For the director, the drive to centre his satire about colourism and racial discrimination in Indian society on an African protagonist was as political as it was personal. There were the news reports of vicious attacks on the African community, but there were also Das Roy’s own personal struggles with fitting in when he was first sent to boarding school in the north after his early years in Kolkata. “The average guy there wasn’t as dark as me,” recalls the filmmaker who says that those experiences made him approach Dilli Dark’s story from “a subliminal angle”.


Dibakar Das Roy
Dibakar Das Roy



The bullying took the form of jokes which Das Roy discovered was reflective of society at large. “A lot of my closest friends did call me the N word which became a term of endearment,” he says, sharing that during Q&As after screenings of his film at festivals, “the African audience would be surprised when I told them that I’ve probably been called the N word a lot more than they have. It might not have the same historical context, but there’s a certain amount of hate that is packaged in it.”   

Touring with the film at American festivals like the African Film Festival in New York and the Seattle Black Film Festival brought the filmmaker closer to a sense of solidarity and a shared experience of race between the South Asian and Black communities. Acclaimed Black filmmaker, actor and comedian Jordan Peele’s association with the Dev Patel-directed Monkey Man, Das Roy says, is indicative of this. 

For his own film, Das Roy, however, knew that he wanted to approach the subject through the lens of comedy, a decision that stemmed both from an acceptance of the way Indian society operates and also a refusal to alienate people, leaning rather into the genre’s ability to gently provoke. “I couldn’t for the life of me make this into a serious film because I know these things are not going to change. It’s more of a defence mechanism, a way of asking people to just look at things the way they are and hoping that something clicks,” says the director.

Dilli Dark, which shines a light on aspects of shared Indo-African history [Queen Razia Sultan’s supposed  lover was African], melds “a cartoony, satirical world with a slightly spiritual, magic real space,” opines the director, the tonal variety reminiscent of Delhi itself, which he feels holds “deep meaning” beneath its energy and bluster. While the film’s historical sections were shot in Mehrauli, depicting the area as it could have looked a few hundred years ago, much of Dilli Dark, unlike most Bollywood films showing stately Lutyens or central Delhi, is shot in Pandavnagar “which has small apartments stuck together, trash left out on the road and badly designed hoardings. The sound design is done in a way where there is constant drilling, construction work and yelling. It’s not pretty.” 

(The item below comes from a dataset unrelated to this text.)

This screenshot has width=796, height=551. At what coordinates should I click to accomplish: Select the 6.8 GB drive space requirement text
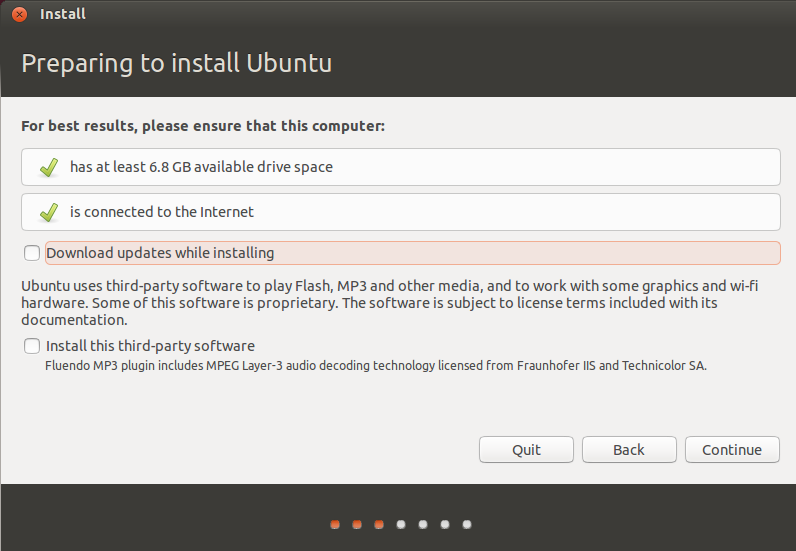click(x=201, y=167)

Das Roy, who has a background in advertising, believes that the clean aesthetic so rife in mainstream filmmaking has come from advertising. “For a film like ours, which is basically looking at the idea of beauty, it would be a disservice to make something that was artificial and made up. So a lot of the comedy in the film is crude. It’s about the crudeness of society, and it’s about laughing at that crudeness, and also laughing at ourselves.” 

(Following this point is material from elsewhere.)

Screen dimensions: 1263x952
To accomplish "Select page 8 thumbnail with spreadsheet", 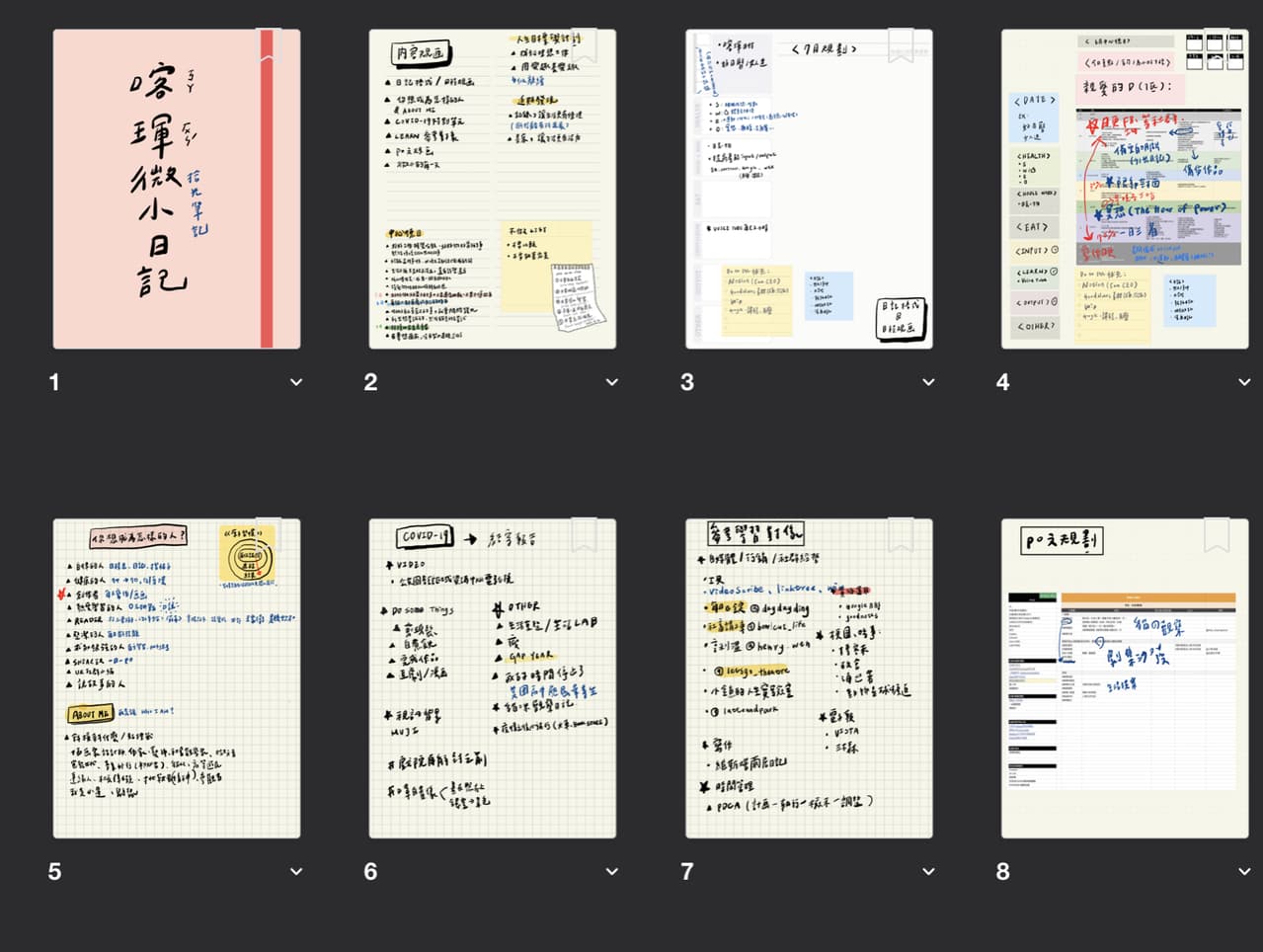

Has the average Indian’s perceptions about race changed at all in recent years with successful international films [Sinners, The Black Panther franchise] celebrating African culture? Das Roy feels the IPL has been more influential. “Cricket has come a long way from the time when we only saw West Indies touring India to now when Black players like Chris Gayle are very loved. They’re part of teams we root for, they play for us. They’re in our ads, they are part of our content, they crack the same jokes as our players. That has helped a lot.”